Given text
↓

The recent arrival of my PhD certificate (pictured above!) has prompted me to say something briefly about the whole experience on here (which I haven’t done before), including the (possibly temporary) posting of my thesis online for download by anybody who might be interested.

My project - entitled the churches of lalibela: erosion and encrustation as transformative musical processes - was financed by a scholarship/grant awarded by the UK Arts and Humanities Research Council (AHRC) and was supervised by Dr. Bryn Harrison and Prof. Liza Lim. The project outlines/demonstrates new technical/aesthetical approaches adopted in my recent compositional practice, concerning re-considering acts of musical transformation in terms of erosion and encrustation. Here, erosion and encrustation are understood as classes of compositional processes defined by operations of erasure/removal and addition/accrual respectively.

↑

Data

↓

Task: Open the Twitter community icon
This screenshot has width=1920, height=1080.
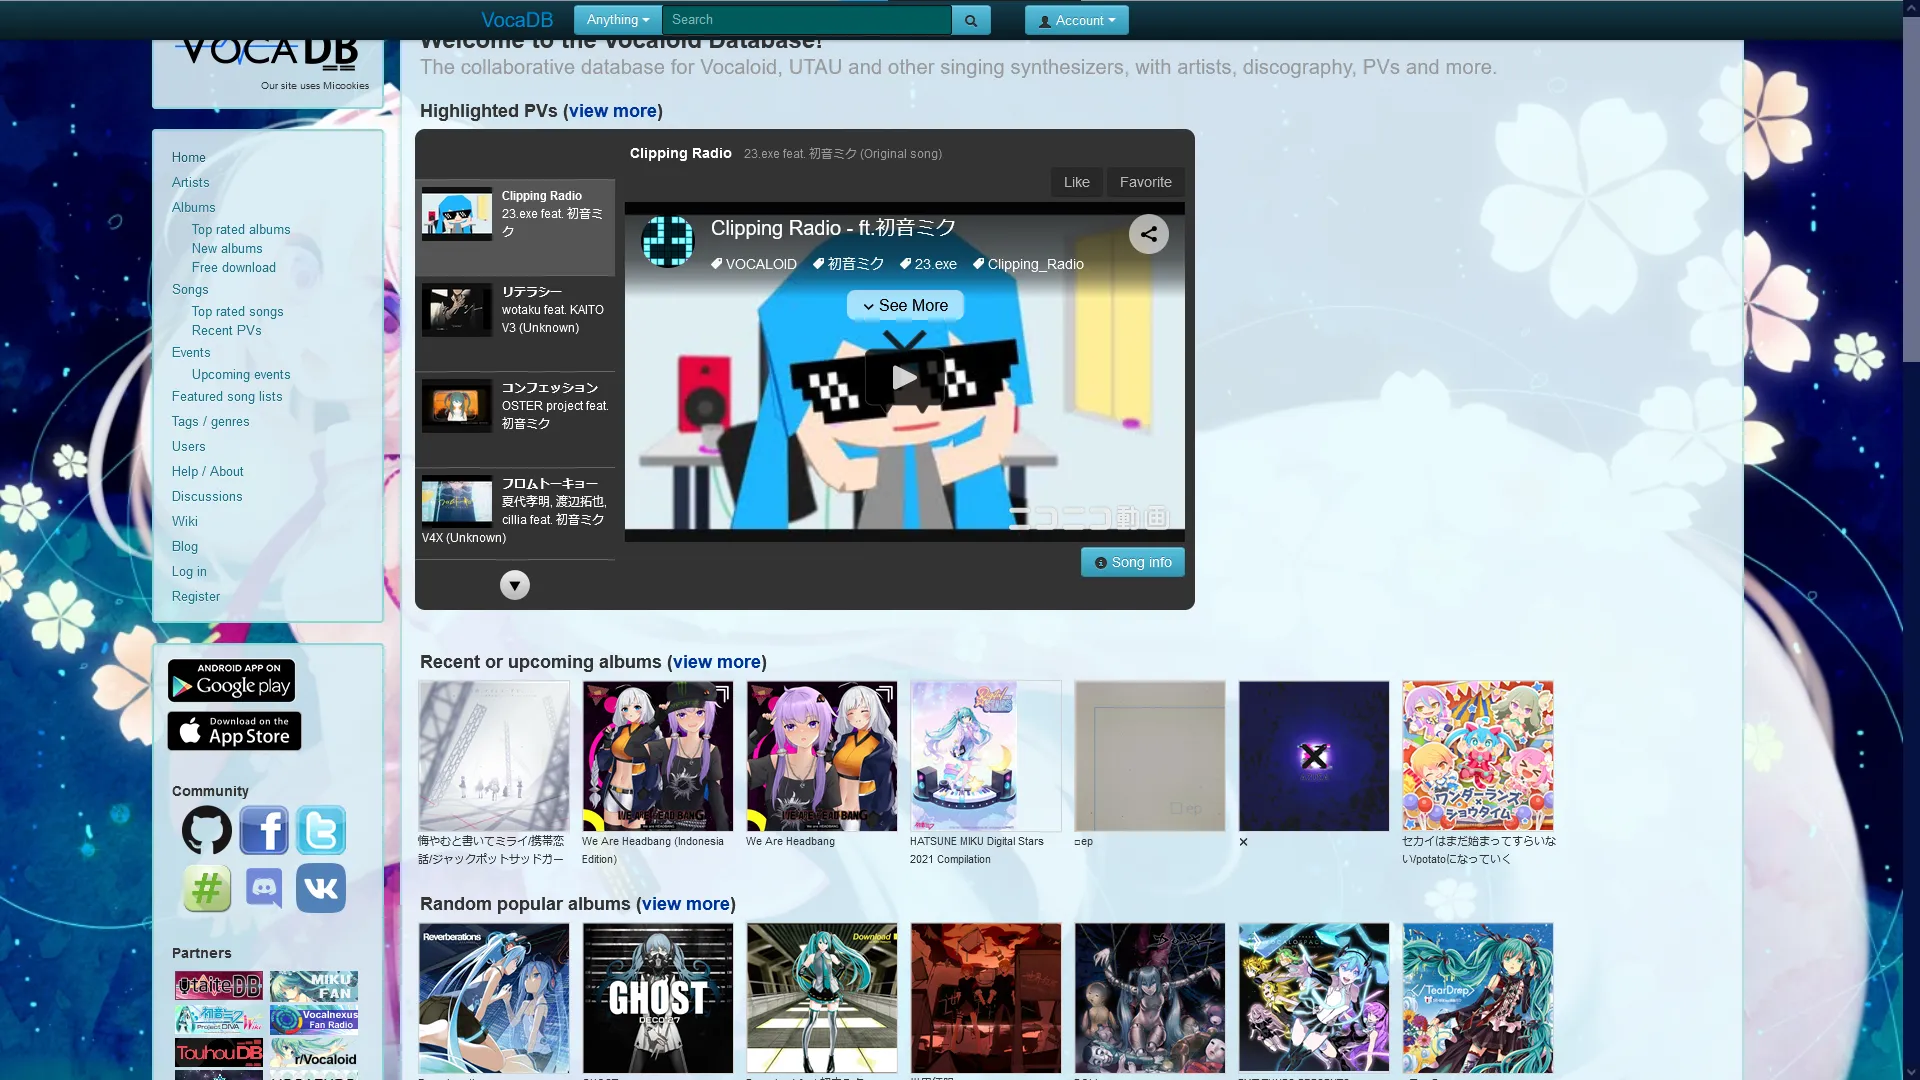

↑

Complete the following
a - In the post about the PhD project, who supervised the project?
b - Pick up the post about the PhD project after its final sentence and keep writing.

Outputs
a - Dr. Bryn Harrison and Prof. Liza Lim.

b -
I can say with absolute sincerity that undertaking this project has been one of most rewarding and thought-provoking steps my compositional work has taken thus far, largely due to the amazing help and support offered both by my supervisors and the awesome music department at Huddersfield as a whole: a very very exciting place to be. It’s going to take a long time to unpick and chew over all the ideas and issues that has thrown up in the aftermath of this project - and in that respect there is a hell of a lot of new work to be done - but that is a new process that I’m already really excited about and is already well underway!

If anybody is interested in reading more about the work I undertook for this project, my PhD thesis can be downloaded here.

And - on a more personal note - if anybody is thinking about embarking a PhD in composition in the near future, then I strongly advise considering the University of Huddersfield: it certainly was a life-changing experience for me.

Matthew

[11.02.14] Upcoming performance in Sydney, Australia

Whilst it’s great to be posting again after my winter break it’s even better to be able to announce that the awesome ELISION Ensemble will be giving the Australian premiere of my piece for brass and percussion, ymrehanne krestos (2012-13) on Tuesday 18th March 2014 at 8pm (UTC+10).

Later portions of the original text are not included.